7 En guise de conclusion : Les Ménines
Le tableau retourné (à gauche de l’image) des Ménines nous présentent le dos de l’image, sa face cachée et cet écran là fait écran à la face visible de l’image tandis que la réalité de l’environnement où se trouve accroché le tableau fait écran au hors-cadre de l’image. L’image un écran à la réalité, une image qui nous abandonne face à elle, qui nous fait écran en nous interdisant d’entrer en elle.
Ce tableau met en place une dramaturgie au service de l’immobilisme, du dissimulé, à l’opposé de la perspective selon Le Nôtre. En cela, il se révèle bien comme écran.
L’écran serait-il un pare-feu à l’image, une protection contre le feu de l’image ?
8 En forme d’épilogue : continuité ou rupture ?
Pour revenir à la première partie de cet article. La continuité et la rupture sont l’avers et le revers d’une pièce. Privilégier l’un aux dépends de l’autre, c’est se cantonner dans notre manichéisme.
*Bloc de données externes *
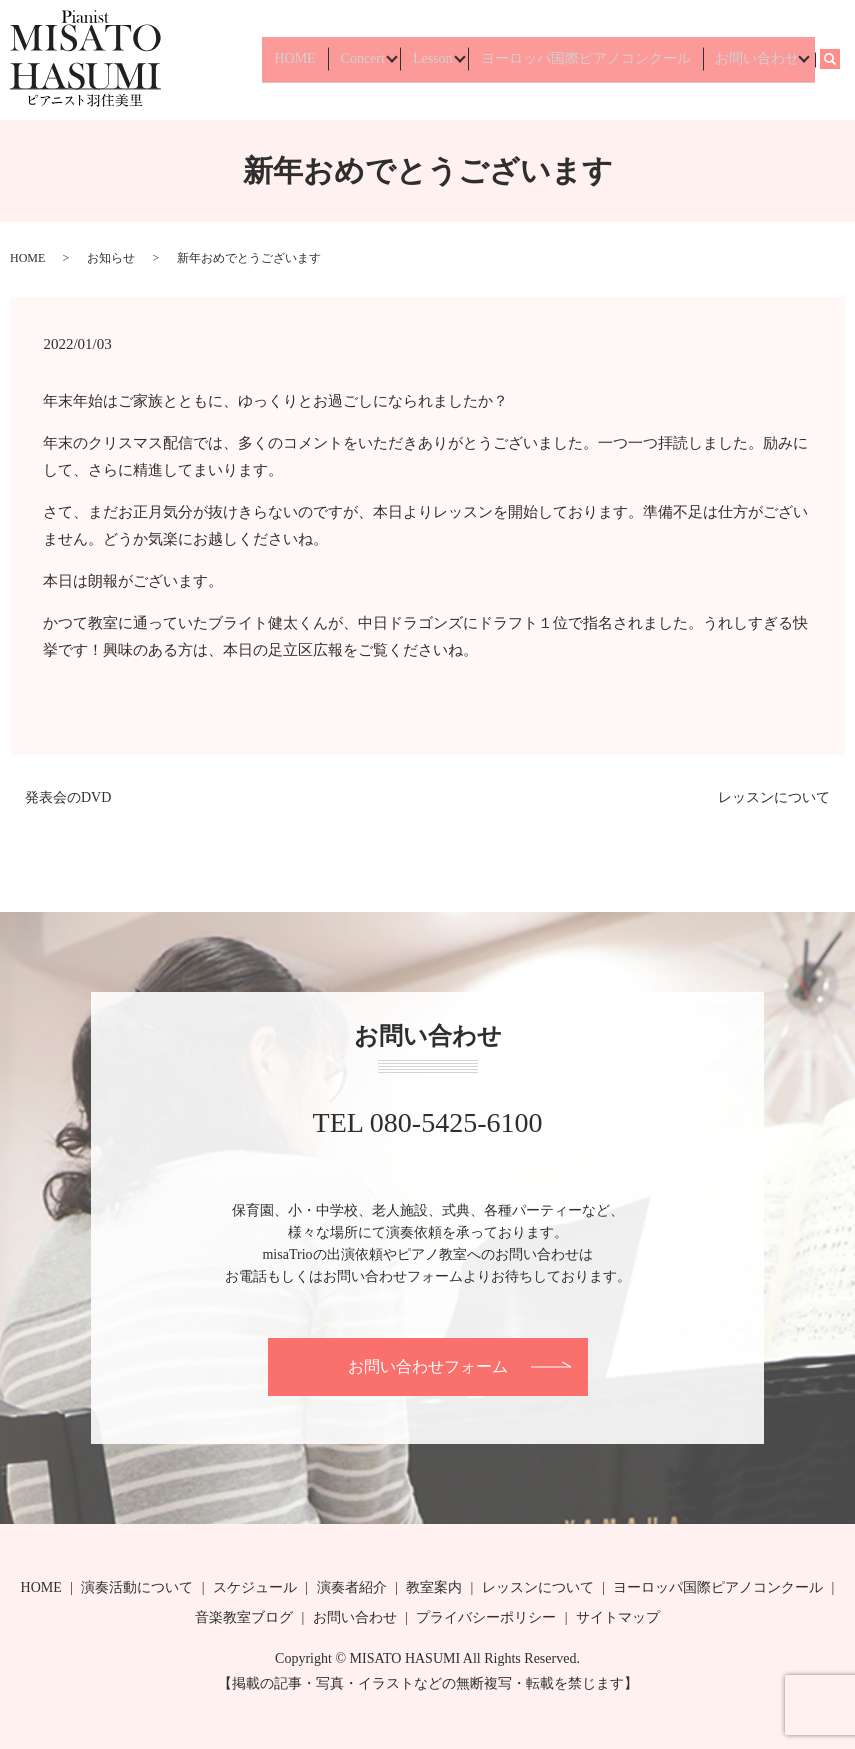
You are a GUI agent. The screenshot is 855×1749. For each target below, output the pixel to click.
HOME (311, 59)
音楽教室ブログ (244, 1617)
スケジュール (255, 1587)
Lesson (438, 59)
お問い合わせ (752, 59)
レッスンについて (774, 797)
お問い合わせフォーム (428, 1366)
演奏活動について (137, 1587)
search (841, 59)
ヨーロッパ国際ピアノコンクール (591, 59)
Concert (368, 59)
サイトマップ (618, 1617)
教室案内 (434, 1587)
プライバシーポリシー (486, 1617)
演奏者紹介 (352, 1587)
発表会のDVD (68, 797)
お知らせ (111, 258)
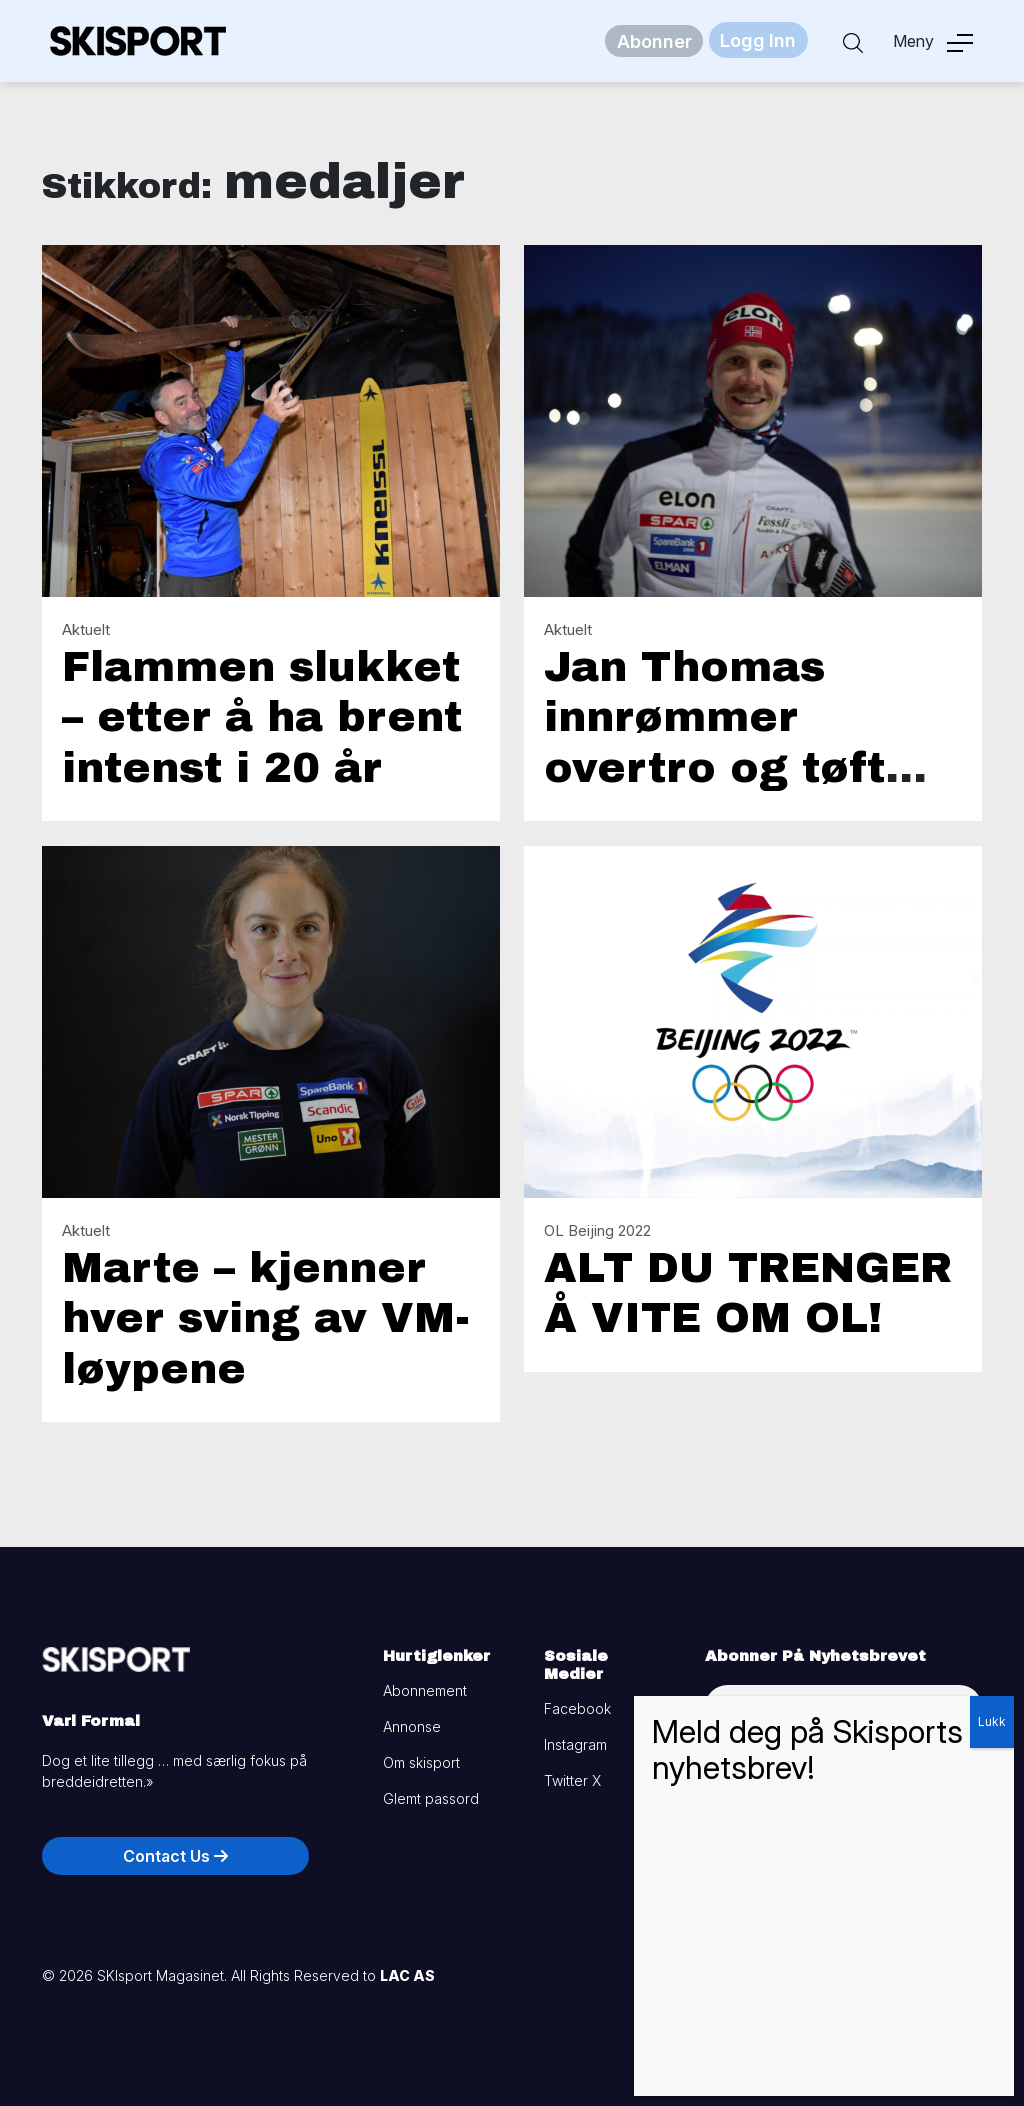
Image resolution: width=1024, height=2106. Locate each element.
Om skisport (421, 1762)
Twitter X (572, 1780)
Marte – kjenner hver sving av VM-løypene (266, 1318)
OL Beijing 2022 (597, 1230)
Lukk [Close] (992, 1721)
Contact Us (175, 1856)
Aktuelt (86, 629)
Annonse (412, 1726)
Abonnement (425, 1690)
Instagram (575, 1744)
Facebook (577, 1708)
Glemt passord (431, 1798)
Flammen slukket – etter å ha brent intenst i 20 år (262, 717)
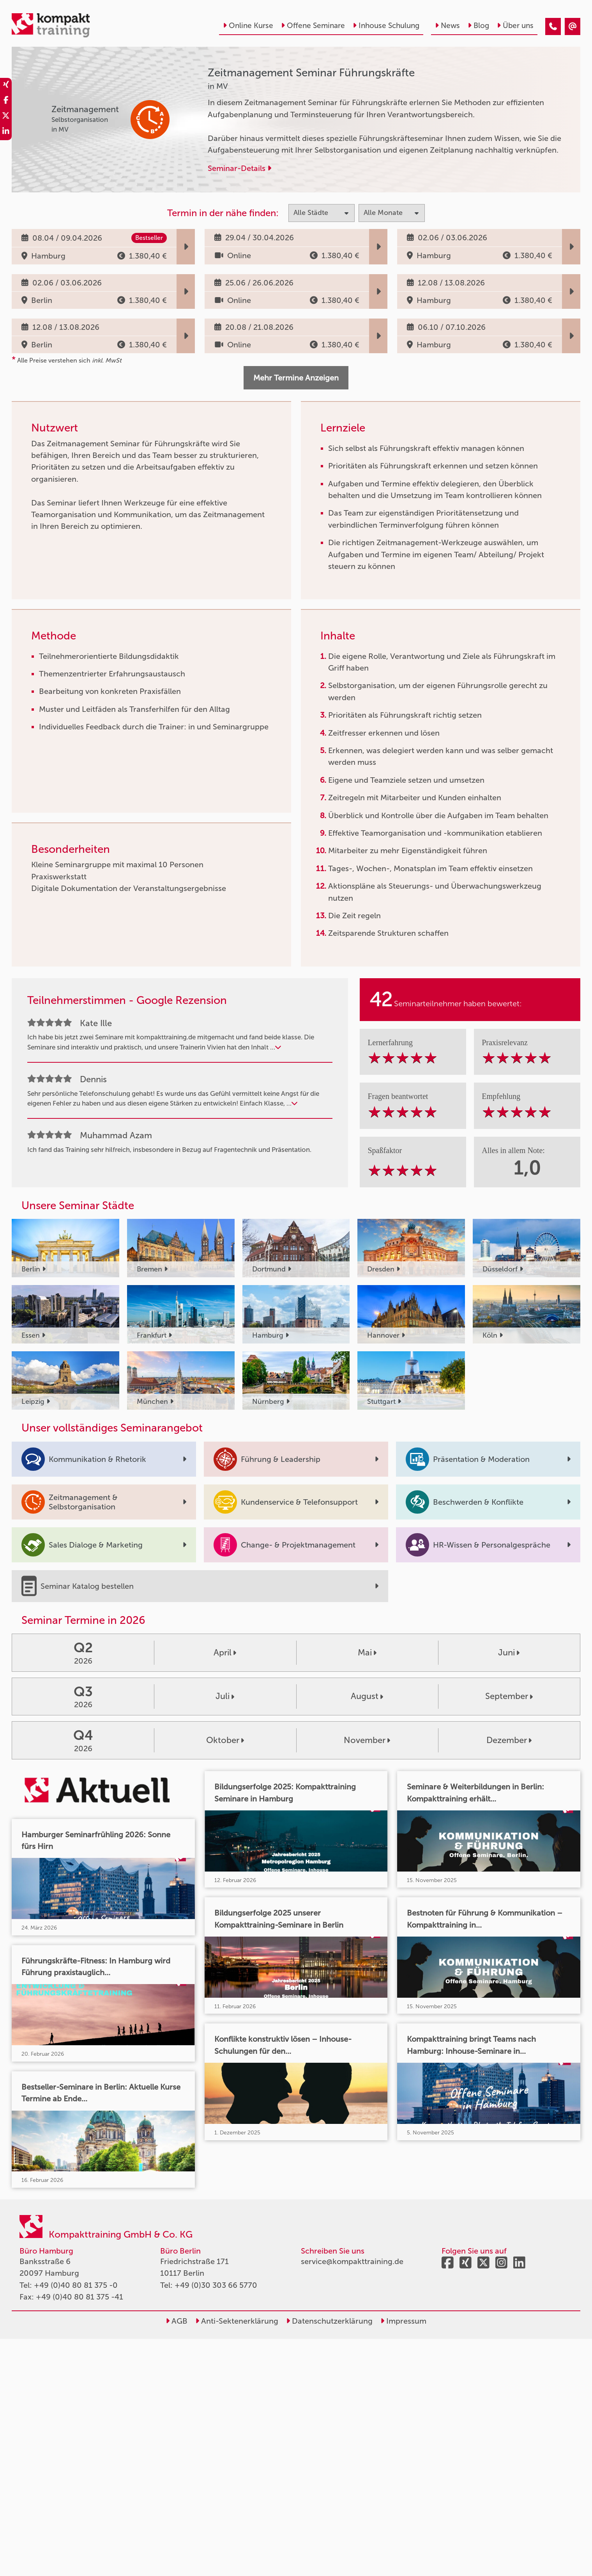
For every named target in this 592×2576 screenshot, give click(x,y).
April (225, 1652)
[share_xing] (6, 85)
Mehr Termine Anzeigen (296, 377)
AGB (176, 2321)
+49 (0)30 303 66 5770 (216, 2285)
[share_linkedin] (6, 132)
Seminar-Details (239, 168)
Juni (509, 1652)
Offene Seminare (313, 25)
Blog (478, 25)
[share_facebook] (6, 101)
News (447, 25)
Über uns (515, 25)
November (367, 1740)
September (509, 1696)
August (367, 1696)
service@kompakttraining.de (352, 2261)
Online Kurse (248, 25)
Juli (225, 1696)
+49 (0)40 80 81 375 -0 (76, 2285)
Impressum (403, 2321)
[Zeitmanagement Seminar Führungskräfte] (553, 26)
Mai (367, 1652)
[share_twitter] (6, 117)
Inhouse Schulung (386, 25)
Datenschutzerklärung (329, 2321)
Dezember (509, 1740)
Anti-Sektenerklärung (236, 2321)
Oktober (225, 1740)
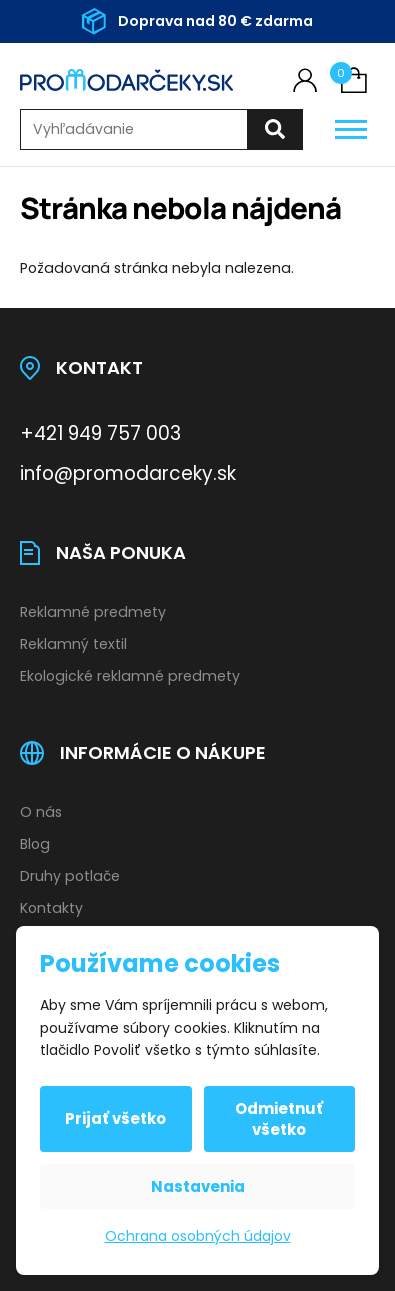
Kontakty (51, 908)
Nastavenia (198, 1186)
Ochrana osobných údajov (198, 1236)
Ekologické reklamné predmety (130, 676)
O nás (41, 812)
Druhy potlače (70, 876)
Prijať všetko (115, 1118)
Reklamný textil (73, 644)
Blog (35, 844)
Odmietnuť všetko (279, 1119)
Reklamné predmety (93, 612)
Si je m’attache à montrer cette continuité de l"image comme écran, c’est parce qu’actuellement, nombreuses sont les personnes et, pas seulement dans l’industrie du marketing, qui mettent en avant la rupture, la discontinuité dans l’évolution de l’humanité, pour que dans une tentative de compensation de cette volonté de mise en opposition, je m’attache à plaider la cause de la continuité. Mettre en avant la continuité pour éviter les querelles larvés et les querelles de chapelle des tenants de la rupture alors que l’Homme est un être d’évolution et non de révolution.